Southern Agrarianism and the culture of the Old South

Cooking With The Sun

In the previous post, I ordered a Global Sun Oven with Dehydrating and Preparedness Package. Today, we cooked our first full meal with it. We had previously cooked some beans that we had just picked from the garden, and they turned out very well. Once Laura was confident that it would work, she prepared a full dinner using the Sun Oven. Tonight’s supper was meat loaf and a rice dish – cooked by the sun.

The rice dish was cooked in the pot that was part of the package, and the meat loaf was cooked in a loaf pan that we already had but was identical to those provided as part of the package. Both worked just fine.

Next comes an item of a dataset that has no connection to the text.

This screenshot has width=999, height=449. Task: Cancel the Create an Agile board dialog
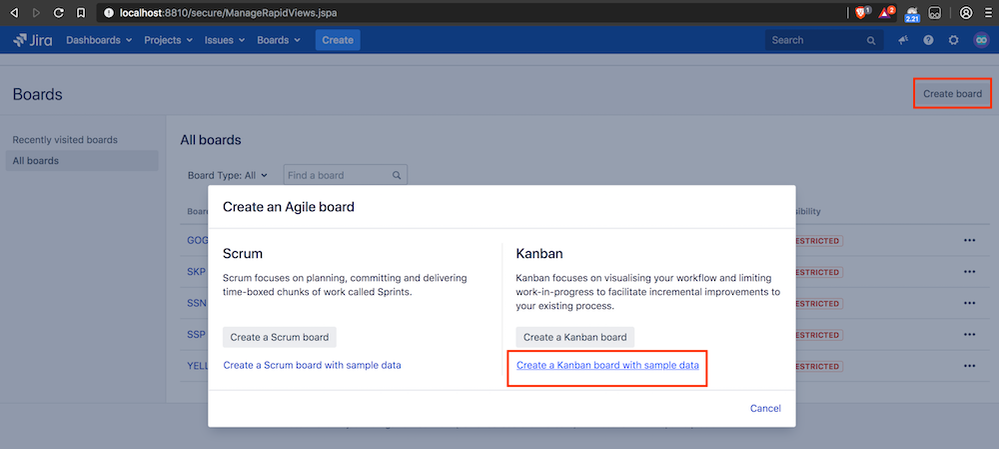tap(765, 408)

We started cooking at 3:30 and took them out of the oven at 5:00. With this being our first real meal with the Sun Oven, I can’t say that the results were better or worse than using a conventional oven. What I can say is that it works. Plain and simple – it works.

One thing we noticed is that the food is not as hot as food just removed from a conventional oven. That’s pretty obvious, but the thought hadn’t crossed my mind until we sat down to eat. The lesson in that is that you need to be ready to eat as soon as you remove the food from the oven. If you normally wait for the food to cool down a bit, you’ll want to plan things a bit differently.

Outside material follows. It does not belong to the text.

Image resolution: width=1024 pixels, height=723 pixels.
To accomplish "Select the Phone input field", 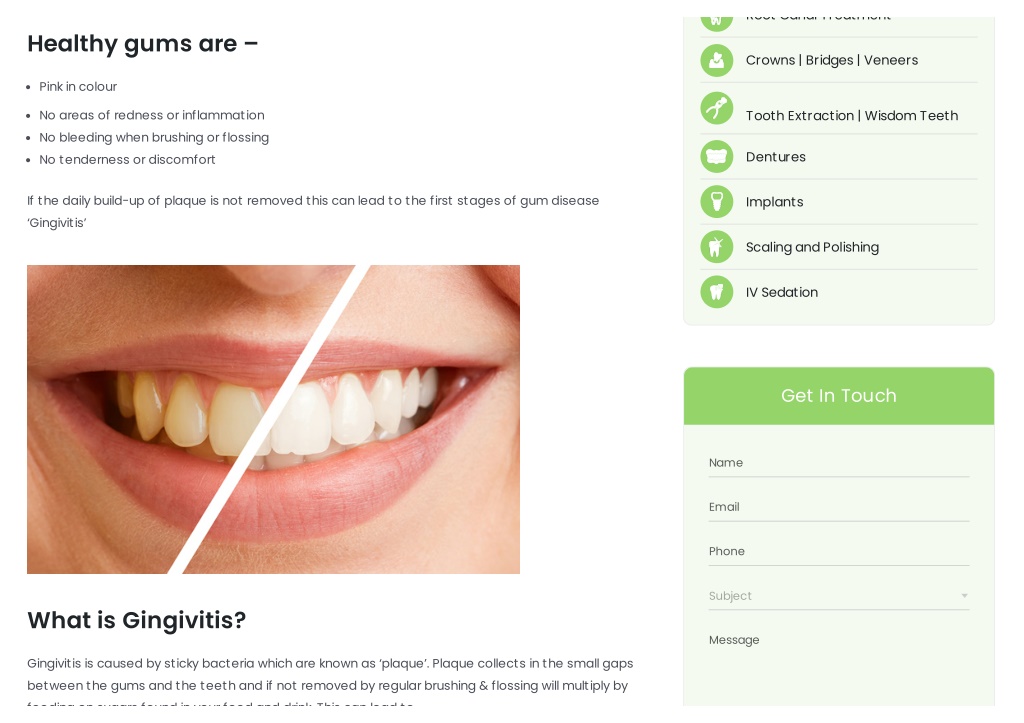I will [839, 552].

Meat loaf and rice dishes cooking in the Sun Oven

Removing the fully cooked food from the Sun Oven

Supper cooked by the Sun

One more little detail to mention. The instructions tell you to cook a pot of vinegar and then use it to wipe down the inside of the Sun Oven before using it. What I didn’t know is that vinegar is quite an effective herbicide. The patch of dead grass at the top of the first photo is what happens when you clean it over grass and then just dump it out. When you dump your used vinegar from cleaning, dump it on some weeds – not on your grass.

2 Comments

  1. Leslie

    Hi Stephen. I live in Louisiana, which is super humid like FL. Have you tried the dehydrator with the Sun Oven? Have you heard of any non-electrical dehydrator working in this type of climate?

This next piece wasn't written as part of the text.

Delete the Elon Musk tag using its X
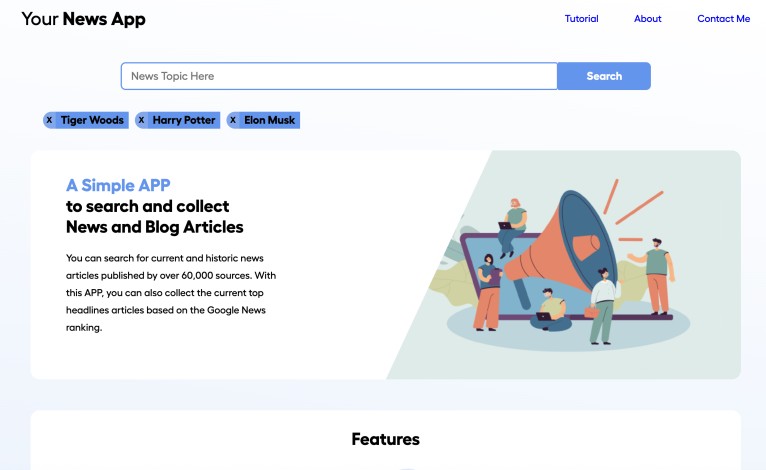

    Thanks for your response.

    • Stephen Clay McGehee

      Good morning, Leslie.
      I have not tried using this as a dehydrator either – for the same reason you bring up. I suspect that it would work just fine later in the Fall when the temperature drops a bit and the humidity is fairly low. I think I’ll try it now though, just to see what happens. We are getting plenty of eggplant now, and we dried some last year using the electric dehydrator. That way I will have something to compare it to. Eggplant isn’t the best vegetable to dehydrate, but it will work for testing. When I do it, I’ll just write up a post about it and include photos. Thanks for the idea!